提供された抜粋:
· · · · ·

関東地方整備局、AW139「JA83KT」を受領 - 機体記号 : JA83KT | FlyTeam ニュース

 浸水推定段彩図でも水色に彩色されていることから、残念ながら浸水被害が発生してしまったと察せられますが、朝日航洋からも以下のお知らせが発表されています。

 朝日航洋株式会社(本社:東京都江東区代表取締役社長:尾暮敏範)は、この台風19号の影響により近傍河川の堤防が決壊し、ヘリコプター整備の拠点である川越メンテナンスセンター(所在地:埼玉県川越市)が被災いたしました。これにより、お客様をはじめ関係する皆様には多大なご心配・ご迷惑をお掛けしており、お詫び申し上げます。

台風19号による弊社の状況について | モービルマッピング(MMS)・ドクターヘリ・空撮なら朝日航洋株式会社

 ということは、災害対策用ヘリ自体が被災してしまったのかと思ったのですが、事前に避難していたのか偶然かは判りませんが、浸水被害発生時には川越には居なかったようです。台風19号翌日にもJA83KTからADS-B情報は発せられており、その航跡から察するに、恐らく東京都江東区の東京ヘリポートに居たようです。江東区も、江東デルタ地帯と言われる海抜0メートル程度の浸水リスクの高いエリアですが…と思ったら、東京ヘリポート地理院地図で見ると標高5m弱となっていますので、江東デルタ地帯から連想するような浸水リスクは相対的には低いのかもしれません*1
 



末筆ながら、被災された方々に謹んでお見舞い申しあげます。また、一日も早い復旧復興をお祈り申し上げます。
以上。

*1:たとえヘリが水没しなくても、江東デルタ地帯が水没したら東京ヘリポートまで陸路でアクセスできるのかは謎ですが。

· · · · ·

データ記録:
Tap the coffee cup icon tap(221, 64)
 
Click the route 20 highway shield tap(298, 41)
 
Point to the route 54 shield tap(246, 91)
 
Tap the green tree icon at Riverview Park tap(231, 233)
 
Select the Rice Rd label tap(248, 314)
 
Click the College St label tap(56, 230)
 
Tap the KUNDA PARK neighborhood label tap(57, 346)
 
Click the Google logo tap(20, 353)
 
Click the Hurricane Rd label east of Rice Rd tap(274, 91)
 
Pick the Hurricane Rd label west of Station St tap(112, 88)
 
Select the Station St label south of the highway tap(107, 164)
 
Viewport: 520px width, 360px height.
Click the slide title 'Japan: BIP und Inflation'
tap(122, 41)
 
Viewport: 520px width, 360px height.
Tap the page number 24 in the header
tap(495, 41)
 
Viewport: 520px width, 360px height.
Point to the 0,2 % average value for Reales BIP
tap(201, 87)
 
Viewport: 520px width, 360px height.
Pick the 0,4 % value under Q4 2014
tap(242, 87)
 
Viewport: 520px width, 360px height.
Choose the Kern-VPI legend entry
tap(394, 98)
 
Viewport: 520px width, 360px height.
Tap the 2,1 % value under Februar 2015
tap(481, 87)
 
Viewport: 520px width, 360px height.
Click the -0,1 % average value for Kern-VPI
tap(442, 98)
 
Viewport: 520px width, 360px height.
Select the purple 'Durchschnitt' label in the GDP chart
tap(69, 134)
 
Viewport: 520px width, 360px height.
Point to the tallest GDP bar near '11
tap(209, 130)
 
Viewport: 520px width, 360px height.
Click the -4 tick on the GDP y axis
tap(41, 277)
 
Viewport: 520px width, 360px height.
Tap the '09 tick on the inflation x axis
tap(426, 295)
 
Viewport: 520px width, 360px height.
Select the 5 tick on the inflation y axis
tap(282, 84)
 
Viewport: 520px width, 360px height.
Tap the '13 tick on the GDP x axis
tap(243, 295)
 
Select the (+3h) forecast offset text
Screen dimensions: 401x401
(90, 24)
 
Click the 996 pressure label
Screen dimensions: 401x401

· · · · ·

課題内容:
台風被害についての抜粋を「ということは、災害対策用ヘリ」から「旧復興をお祈り申し上げます。」まで、「ADS-B情報」を「位置情報」に入れ替えて書き出してください。 この資料は、上の抜粋とは関係がありません。

課題への回答:
ということは、災害対策用ヘリ自体が被災してしまったのかと思ったのですが、事前に避難していたのか偶然かは判りませんが、浸水被害発生時には川越には居なかったようです。台風19号翌日にもJA83KTから位置情報は発せられており、その航跡から察するに、恐らく東京都江東区の東京ヘリポートに居たようです。江東区も、江東デルタ地帯と言われる海抜0メートル程度の浸水リスクの高いエリアですが…と思ったら、東京ヘリポート地理院地図で見ると標高5m弱となっていますので、江東デルタ地帯から連想するような浸水リスクは相対的には低いのかもしれません*1
 



末筆ながら、被災された方々に謹んでお見舞い申しあげます。また、一日も早い復旧復興をお祈り申し上げます。